Teradata / PyTd

A Python Module to make it easy to script powerful interactions with Teradata Database in a DevOps friendly way.
MIT License
108 stars 43 forks source link

Issue consuming CLOB in python returned by Teradata SP #32

Open AsimNaveed-TD opened 8 years ago

AsimNaveed-TD commented 8 years ago

Hi Eric, Before putting my query I would like to thank you for your support and time you had given to us. I would like to share some more information and abnormility we faced regarding Teradata Python Module because this will make it more mature. From the start we got issue’s in consuming Clob as output parameter of Teradata Stored Procedure, while most of them addressed with your help and guidance such as “ truncation issue is resolved with usage of ‘size’ parameter” in “Teradata.OutParam” clause. But there are still some concerns and behavioral inconsistencies we found and wish to bring them into your knowledge, so they can be checked and rectified.

  1. We are calling Teradata stored procedure using python udaExec module and SP returns four output parameters and Clob is one of it. SP size of Clob is 2000,000,000 (2GB) and can return up to 2GB return text/script. Now in python we tried to consume as much as we could using python ‘size’ parameter of "teradata.OutParam", which advocates python about the buffer size for clob and we tried different size values and with that we got some abnormal behaviour. Behaviour: More important thing we experienced is while retrieving clob through “Teradata.OutParam” using size parameter that most of time we get the complete result including clob of any size (10MB,100MB,500MB etc) but it sometime returns NULL in output, however do not give any error/exception and the execution went succesful . Python SP CALL and the culprit clob is highlighted below,

results = session.callproc("GDEV1P_FF.GCFR_FF_TPTLoadCLOB_Generate",("LD_668_66_Customer",6,17,0,"localhost","dbc","dbc",teradata.OutParam("oCode"),teradata.OutParam("oMessage"),teradata.OutParam("oScript",dataType="CLOB", size=4999999999),teradata.OutParam("oParams"),teradata.OutParam("oLogon")))

And when we retrieve like => results.oScript (The oScript is NULL). The python log showed successfull execution of SP and we can retrieve the other output parameter like => results.oMessage , results.oCode

We checked our SP and it is working fine, this NULL behaviour often happen with clob with higher sizes like 180 MB, 300MB or >500MB clob has to be returned. But this NULL behaviour is not retricted to higher sizes it also happened for smaller sizes as well.

Second we observed the buffer size restriction for python module,

For Python 32-bit installed at 64-bit windows, we could only consume 178 MB in size parameter of Teradata.OutParam. For Clob contents greater than 178 MB will be truncated.
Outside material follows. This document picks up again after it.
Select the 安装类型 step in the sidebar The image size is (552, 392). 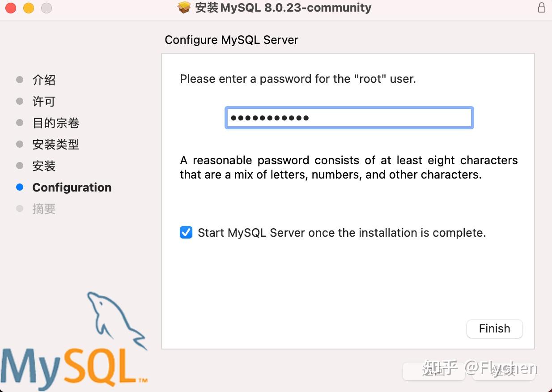pyautogui.click(x=55, y=144)
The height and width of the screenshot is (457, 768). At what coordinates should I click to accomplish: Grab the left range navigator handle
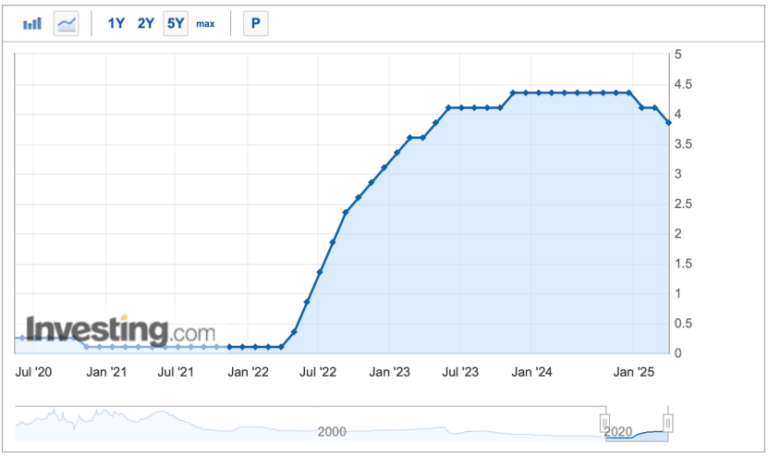[x=605, y=422]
If we try to set “size” greater than 178 MB we got “MemoryError”. "MemoryError" issue disappeared with Python 64 bit and we were able to set the “size” up to 500MB and but still not able to get the 2GB as output and for 2GB we get NULL behaviour in output. TD Python module log showed successful execution of SP but the CLOB return parameter was NULL. This mostly happen when ‘size’ parameter is set to a higher value like 180MB or greater but this also happened for small sizes as This behavior puts a question mark on python module regarding CLOB consumption and we were about to incorporate this module in our TD project. Do you experienced this behaviour as well? Is there any bug reported for such behaviour. Please check and help us resolve the issue because we were unable to find the root cause. Thanks in advance, we are really grateful for your help, support and time.

Regards Asim Naveed

AsimNaveed-TD commented 8 years ago

The Environment's details for CLOB consumption issue as follows.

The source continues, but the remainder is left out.